3. Low Pay and the Wage Gap
Despite the passion and dedication chefs bring to their craft, many face low wages and minimal benefits. This discrepancy often arises from the industry's reliance on unpaid internships, entry-level positions, and a lack of standardized pay scales. Such conditions not only undermine the financial stability of chefs but also perpetuate inequalities and limit the industry's ability to attract and retain talented individuals. Advocating for fair compensation and employment practices is vital for building a sustainable and thriving restaurant industry.
4. The Grind: Endless Hours and Physical Demands
Chefs are notorious for their gruelling work schedules, often working 60 to 80 hours a week. This constant grind can lead to physical exhaustion, burnout, and an increased risk of workplace accidents. The industry must recognise the importance of work-life balance, implement reasonable hours, and promote the well-being of its workers. Prioritising rest, breaks, and time off not only benefits chefs but also enhances their creativity and overall performance in the kitchen.
The restaurant industry, with its rich tapestry of flavours and culinary experiences, is not without its darker side. Chefs face immense pressures that can contribute to drug and alcohol abuse, strained relationships, low wages, and exhausting work hours. By acknowledging these issues, we can begin to reshape the industry, fostering a healthier and more sustainable environment for chefs to thrive in.

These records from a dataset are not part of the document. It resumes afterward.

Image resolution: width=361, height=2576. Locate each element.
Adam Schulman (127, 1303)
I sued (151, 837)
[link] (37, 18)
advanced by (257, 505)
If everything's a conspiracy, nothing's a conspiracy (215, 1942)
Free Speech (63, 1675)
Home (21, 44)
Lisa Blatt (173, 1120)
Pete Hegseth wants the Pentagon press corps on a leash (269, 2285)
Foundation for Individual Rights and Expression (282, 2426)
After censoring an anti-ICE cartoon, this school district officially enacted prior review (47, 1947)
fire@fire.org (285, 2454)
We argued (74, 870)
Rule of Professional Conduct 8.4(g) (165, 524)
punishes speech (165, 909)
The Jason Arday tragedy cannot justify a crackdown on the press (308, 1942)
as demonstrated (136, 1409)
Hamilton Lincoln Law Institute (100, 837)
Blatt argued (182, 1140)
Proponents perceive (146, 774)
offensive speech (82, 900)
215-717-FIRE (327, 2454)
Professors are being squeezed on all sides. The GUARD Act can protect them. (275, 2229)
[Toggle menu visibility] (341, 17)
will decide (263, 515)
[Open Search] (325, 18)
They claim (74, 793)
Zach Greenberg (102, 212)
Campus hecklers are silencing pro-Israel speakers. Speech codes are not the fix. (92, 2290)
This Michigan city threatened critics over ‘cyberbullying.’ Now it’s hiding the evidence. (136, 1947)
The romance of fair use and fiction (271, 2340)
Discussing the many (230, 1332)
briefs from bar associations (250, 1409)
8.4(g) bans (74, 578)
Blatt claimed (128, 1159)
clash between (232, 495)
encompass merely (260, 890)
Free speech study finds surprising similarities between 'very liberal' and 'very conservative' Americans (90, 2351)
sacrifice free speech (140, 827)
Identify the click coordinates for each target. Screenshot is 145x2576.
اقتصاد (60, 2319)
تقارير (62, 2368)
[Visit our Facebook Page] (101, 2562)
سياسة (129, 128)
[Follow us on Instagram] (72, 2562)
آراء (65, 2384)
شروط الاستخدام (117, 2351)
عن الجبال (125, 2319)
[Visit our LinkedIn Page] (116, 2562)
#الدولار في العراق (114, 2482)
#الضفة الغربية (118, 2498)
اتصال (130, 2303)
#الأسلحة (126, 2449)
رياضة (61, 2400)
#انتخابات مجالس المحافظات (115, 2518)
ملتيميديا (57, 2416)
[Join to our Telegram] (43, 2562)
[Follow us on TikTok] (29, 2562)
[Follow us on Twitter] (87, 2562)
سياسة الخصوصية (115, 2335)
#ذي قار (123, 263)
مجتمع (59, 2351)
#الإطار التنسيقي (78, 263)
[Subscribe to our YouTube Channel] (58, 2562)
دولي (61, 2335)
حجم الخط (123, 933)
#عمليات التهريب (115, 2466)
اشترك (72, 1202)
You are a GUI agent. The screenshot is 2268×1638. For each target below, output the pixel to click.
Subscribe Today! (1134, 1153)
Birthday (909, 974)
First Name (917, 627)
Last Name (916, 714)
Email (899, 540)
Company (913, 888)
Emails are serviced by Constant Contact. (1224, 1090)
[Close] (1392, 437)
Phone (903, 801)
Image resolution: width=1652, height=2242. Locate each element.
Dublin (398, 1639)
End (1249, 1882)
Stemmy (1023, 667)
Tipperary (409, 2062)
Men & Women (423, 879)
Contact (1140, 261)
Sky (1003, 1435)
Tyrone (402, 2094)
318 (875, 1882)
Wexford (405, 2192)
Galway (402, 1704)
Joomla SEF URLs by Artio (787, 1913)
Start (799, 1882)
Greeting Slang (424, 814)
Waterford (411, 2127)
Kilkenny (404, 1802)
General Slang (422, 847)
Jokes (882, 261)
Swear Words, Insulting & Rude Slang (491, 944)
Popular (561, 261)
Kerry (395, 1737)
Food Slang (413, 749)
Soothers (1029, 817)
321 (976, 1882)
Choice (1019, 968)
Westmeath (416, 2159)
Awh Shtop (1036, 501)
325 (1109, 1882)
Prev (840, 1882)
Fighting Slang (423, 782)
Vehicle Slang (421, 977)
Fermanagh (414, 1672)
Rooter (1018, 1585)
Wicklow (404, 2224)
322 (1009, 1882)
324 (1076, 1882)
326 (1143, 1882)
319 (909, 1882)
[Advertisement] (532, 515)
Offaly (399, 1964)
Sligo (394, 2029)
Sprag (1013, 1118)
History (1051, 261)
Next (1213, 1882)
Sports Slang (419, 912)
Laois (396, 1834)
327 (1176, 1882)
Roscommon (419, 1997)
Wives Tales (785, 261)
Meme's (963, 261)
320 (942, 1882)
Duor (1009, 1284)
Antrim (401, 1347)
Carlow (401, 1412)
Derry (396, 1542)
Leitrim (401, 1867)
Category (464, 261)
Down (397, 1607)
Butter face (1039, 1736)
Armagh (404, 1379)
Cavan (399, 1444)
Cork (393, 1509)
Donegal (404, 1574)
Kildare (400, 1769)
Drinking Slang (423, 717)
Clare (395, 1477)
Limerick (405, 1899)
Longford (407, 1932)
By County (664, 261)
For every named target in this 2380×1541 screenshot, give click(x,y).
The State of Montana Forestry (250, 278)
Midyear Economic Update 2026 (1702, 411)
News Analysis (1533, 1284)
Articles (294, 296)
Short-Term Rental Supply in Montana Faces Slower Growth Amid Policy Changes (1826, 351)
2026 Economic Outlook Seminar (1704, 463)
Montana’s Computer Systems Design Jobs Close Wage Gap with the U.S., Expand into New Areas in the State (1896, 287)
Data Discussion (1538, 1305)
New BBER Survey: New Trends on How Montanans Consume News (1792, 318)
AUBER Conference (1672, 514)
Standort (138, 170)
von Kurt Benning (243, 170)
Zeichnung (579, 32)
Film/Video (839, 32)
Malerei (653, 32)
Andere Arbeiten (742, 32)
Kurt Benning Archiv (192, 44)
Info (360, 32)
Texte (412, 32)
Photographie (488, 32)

Creating support systems, providing resources for mental health and addiction recovery, advocating for fair wages, and promoting work-life balance are crucial steps toward improving the lives of chefs. Together, we can ensure that the restaurant industry becomes a place where culinary talents can flourish, not at the expense of their well-being but in harmony with it.
Would I change any of my decisions ? NO! Restaurants made me man who I am now, but we live in different world and behaviour I have experienced, can not be tolerated now and in nearest future.